If you have developed a coping style that involves pleasing others, figuring out what they want you to say and how they want you to act – and then doing so, than you are in a approval/disapproval pattern. You may think that's not the worst thing I could do because I avoid conflict; don't offend anyone, and the best thing of all, I get a lot of approval.
Do that long enough and you will have a lot of people around you who call you their friend. That might feel pretty good, at least until you start to recognize they hardly ever ask you how you are; what do you need; what would you like to do, and they often turn a deaf ear when you have a problem.
The relationship is one-sided ... you give, they take! There is nothing reciprocal about it. If you start to create some expectations of them to support your needs, they may ask, 'what is wrong with you?' You see, you have made their needs the priority in the relationship, not yours?
Here is what is interesting, we actually do this to ourselves. In our need for approval and acceptance, along with the insecurity of not being good enough or not feeling feeling important enough, we sit in the second row of life.

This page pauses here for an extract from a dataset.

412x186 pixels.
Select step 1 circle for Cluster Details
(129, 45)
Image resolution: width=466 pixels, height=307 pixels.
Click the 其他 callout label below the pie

If we want to get out of that row there are three things we need to do, and no one can do them for us.
They are not difficult to do, but we resist because we fear 'seeing, accepting and loving' our whole self, just as we are. We fear seeing our flaws and we fear others seeing them. What a hell of a trap to be in!! We don't want anyone to see our fear, we get guilty if we make a mistake or disappoint someone; we feel ashamed if someone sees our imperfections, and we punish ourselves with self-criticism. So, our solution, inadequate as it may be, it to please and placate others. Never mind that these other people have their own flaws, limitations and weaknesses, but, we act as if we are the imperfect human being.
The cost? Very high! We have a weak relationship with ourselves because we have disconnected from our core; and, we have a weak relationship with others because it is not reciprocal and the relationship is conditional.
The solution: self-awareness, self-acceptance and self-love. I am aware I am imperfect and will embrace my imperfections as much as I do my strengths. Once I am aware of them, I will accept and not judge them. In fact, I will simply observe them. When I reject any part of my flaws I reject all of myself. I can't cherry pick parts of myself, because I am a whole person made up of strengths and limitations. If I pick and choose what I want to expose or avoid exposing, I lose my sense of self which is emotionally and mentally exhausting.
On the other hand, if I give up all sense of pretense, and get comfortable with who I am, I give myself one of the finest gifts of life, freedom to be who I am and to love myself unconditionally. When I am aware I am not confident in a given situation, or I have social anxiety, or my performance is not as good as others, I need to accept those aspects, embrace them and love them. Sound weird? I don't know why. Do we reject other's when they struggle?
Entry into the second row starts early in life, but we don't have to be stuck there. If you tend to compare yourself to others, STOP! Comparison is the thief of joy! It is also the thief of self-confidence, risk-taking, creativity, and more.
Try being more self-aware and accept what ever you realize about yourself. Don't reject it. We fear rejection by others because it is painful and hurts; but, self-rejection is devastating because it is the ultimate rejection. If I don't love me, who will?
Practice: self-awareness, self-acceptance and self-love and free yourself to live your truth.